Laura Kamark: I mean, that right there is huge. That's the thing that I see the most too, when people are like, my website is so slow. I'm like, well, check out your hosting. If you're paying for cheap hosting, you're gonna get what you paid for when it comes to hosting. That's an aside. But the thing that I've seen change the most is when I started investing in myself and my business, that's when I started seeing momentum. So in the past two years, I really just kind of up leveled it. I started investing in masterminds and coaching and I hired a copywriter to write all the words that I couldn't quite figure out how to get them the way I wanted to. And everything just started going up because it's, again, it's that flow of energy. A lot of my clients I've hired, and they hire me.

Laura Kamark: Someone was saying to me the other day, they're like, oh, so you're just paying money back and forth. I'm like, but I don't do trade. I don't do trade or bartering. It's money. It's energy. It flows in, it flows out. I heard Denise Duffield-Thomas when she was on your podcast, the first time I was introduced to her, and that podcast episode, I'm not sure what episode number it was but it was in 2020, changed my life, getting into Denise's world. And I immediately Audibled all her books. Last year I joined her money bootcamp. I won a ticket to her Rose Farm Retreat, which once travels safe again I will be going to Australia for. And that was a huge piece of it. Between that and then also working with Alicia St. Jermaine, who I know has been on the podcast and is mentioned frequently.

Laura Kamark: She's amazing. And just really investing in myself and getting the coaching and the mentorship. And something too, with like the masterminds, having other people that are also on this business journey that can help me when I start getting in my head, or if I start to see something shiny. In one of the mastermind groups I'm in, I started talking about something shiny the other day, and she checked me. She said, Laura, shiny object, is that gonna lead you to your goals? And I was like, oh no, it's not. It's just something shiny that sounded fun. And it got me back on track. And if she hadn't been there, if that group wasn't there, I would've gone off course. So long answer to answering your question of the change in my money mindset is really just that it's energy and it flows, and it needs to go out to come back in. I think you also said once that, why would our clients invest in us if we're not willing to invest in ourselves?

Shannon Mattern: Yeah. Yeah. That was a huge shift for me. Denise Duffiend-Thomas' episode was 293. So just FYI. You guys can go to shannonmattern.com/293. Her book Chillpreneur was transformational for me talking about everything I do is my intellectual property and I deserve to get paid for that. It's not my time. I'm no longer getting paid for my time. There were so many nuggets in that that were transformational for me. And yeah, I think money is energy. I still have a hard time wrapping my mind around that statement really resonating with me. But when I think about what you mean by that, am I willing to commit to myself and my success the way that I would ask someone else to commit to me through putting their trust in me?

Shannon Mattern: Right? If I'm not willing to trust myself enough to spend as much as I'm asking them to spend, something is out of balance. And even if that transaction takes place, I will probably feel like I need to over-deliver. Something is out of balance because I am not as committed, or more, than they are. And so I have learned that the hard way. I think Denise said in her book, something like, oh, when someone would buy my $2.99 e-book, I would feel like I have to fly to their house and read it to them to make sure that they got the value out of it. Right? And so I think that that was one of the big things. And then just realizing that there's always more on the way.

--

→ Goals
1 > In the podcast conversation, why does Shannon Mattern say she would likely feel a need to over-deliver if she were unwilling to spend as much as she asks her clients to spend?
2 > According to the podcast conversation, what is the number of the Denise Duffield-Thomas episode?
3 > Write a continuation of the podcast conversation, starting after its last sentence.
The rows have no connection to the podcast conversation.

→ Dataset records

--

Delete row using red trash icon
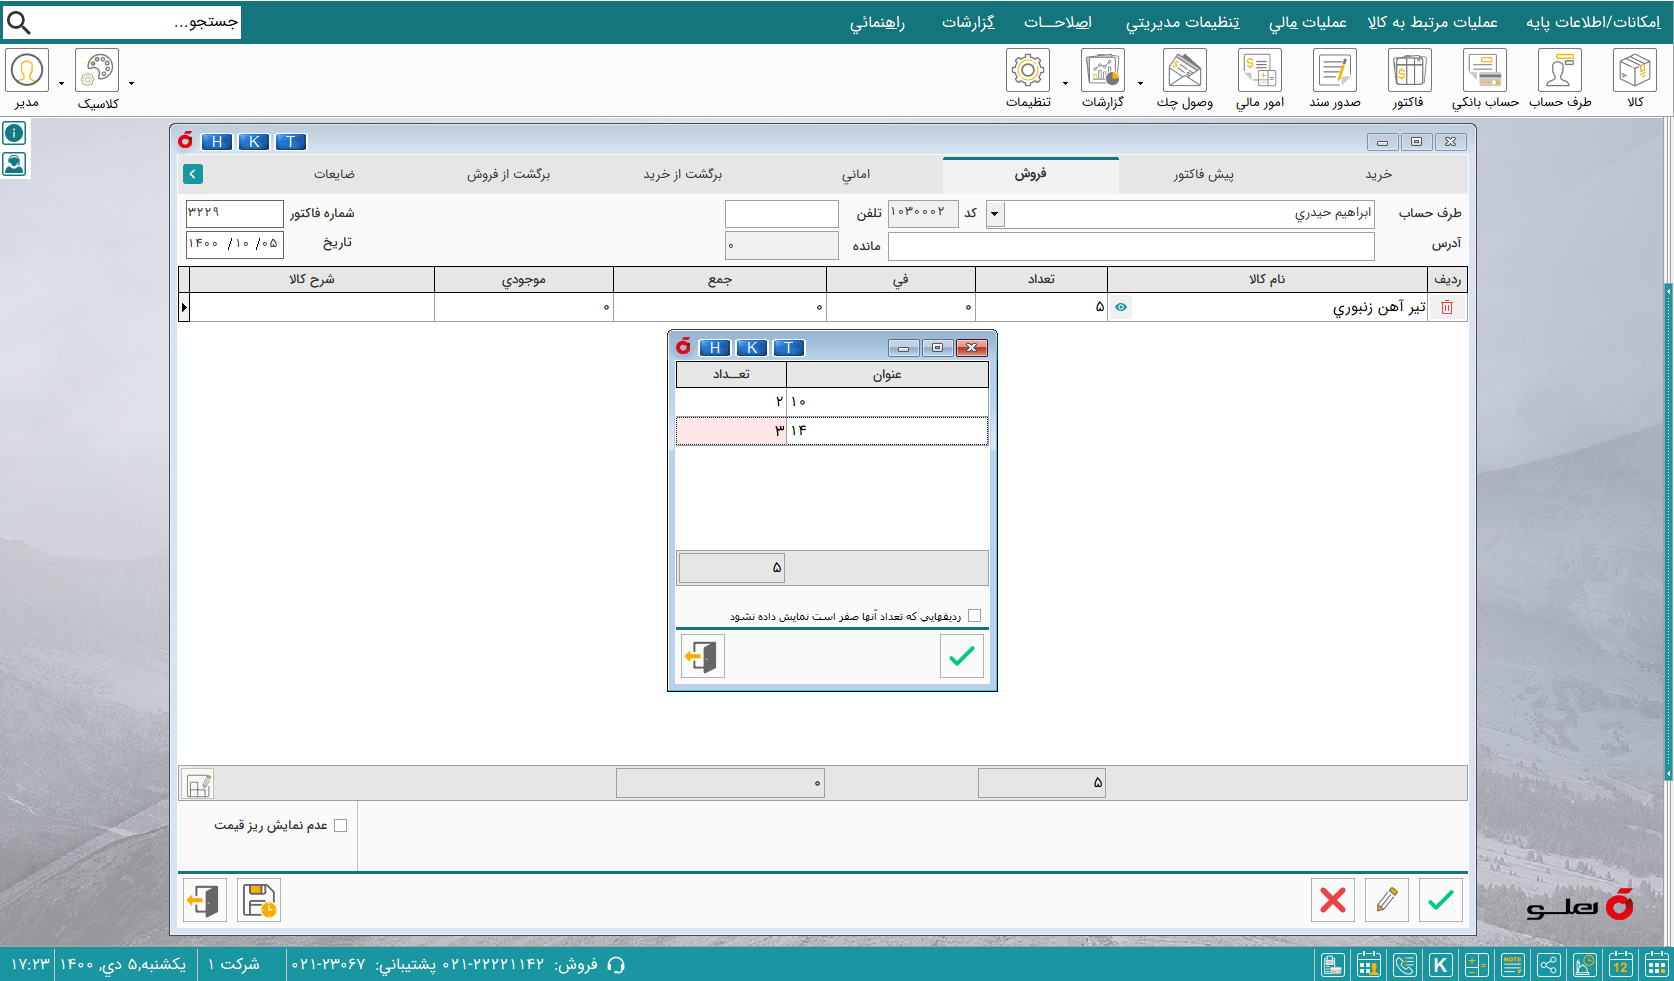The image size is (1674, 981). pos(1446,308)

--

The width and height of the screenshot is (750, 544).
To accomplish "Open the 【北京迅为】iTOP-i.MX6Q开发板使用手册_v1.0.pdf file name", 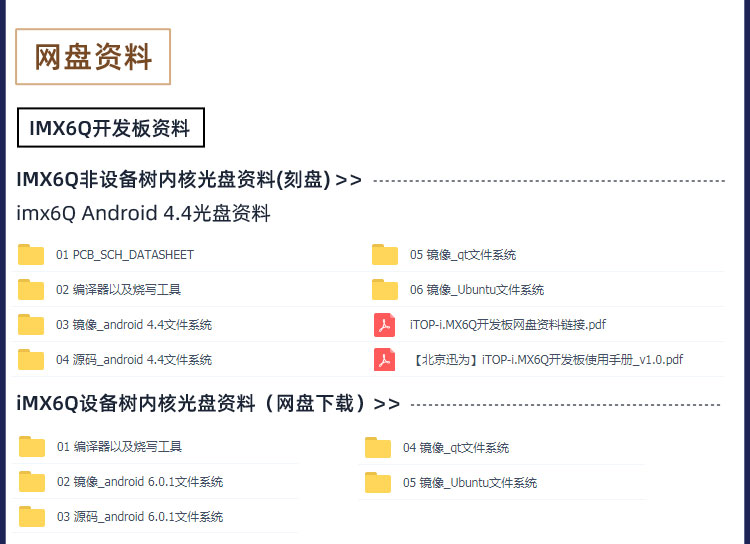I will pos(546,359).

--

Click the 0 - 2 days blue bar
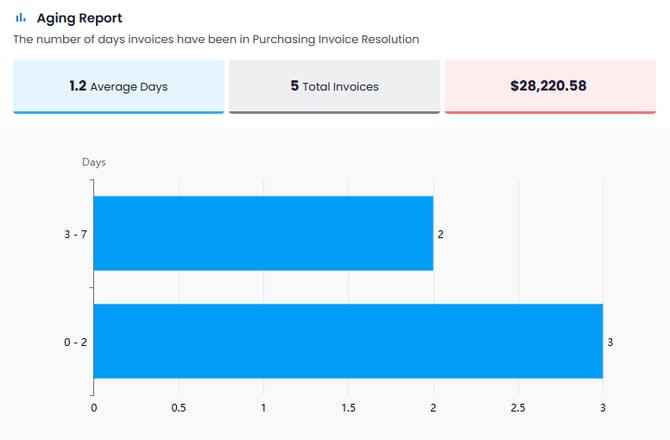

--

→ Results of the exercise
1 > She says something would be out of balance, because she would not be as committed as her clients, or more committed than them.

2 > Episode 293.

3 >
Shannon Mattern: I think when you say money is energy and you say money is a flow. I'm always like, oh, there's always more on the way. I always forget. I always think about the outflow and I never think about the inflow. You know? I'm always like, oh, it's leaving, it's leaving, it's leaving. But what about all that's coming in? You know? And it's like, just believing there's always more on the way. I can create it. And so when you say money is energy, I'm like, what does that mean? And that's what I think it means. What other little nitty gritty details do you think about it?

Laura Kamark: So money is energy. It can also be like when someone comes to you and you can tell it's not a good fit client, but you say yes to it anyway. And you later regret that. And a lot of times you say it wasn't worth it. Or if you don't take on the client, it's frees up the space for a right fit client to come through. And that's how it's energy. That's how it flows. It comes in and out. It's like the waves of the ocean . And so even though there was someone there with money being like, Hey, I wanna give you this money, just because you said no to it doesn't mean there's no more money coming behind it. Cause it's continually moving. Does that work? Continually moving? Does that give you.....

Shannon Mattern: No, I mean, energy works. I'm just needing more metaphors to wrap my mind around what that looks like in practice, you know? Cause I'm like that analytical, practical person that asks but why, but why, but why? Okay. Now I get it! And then I can be like, money is energy. Yes.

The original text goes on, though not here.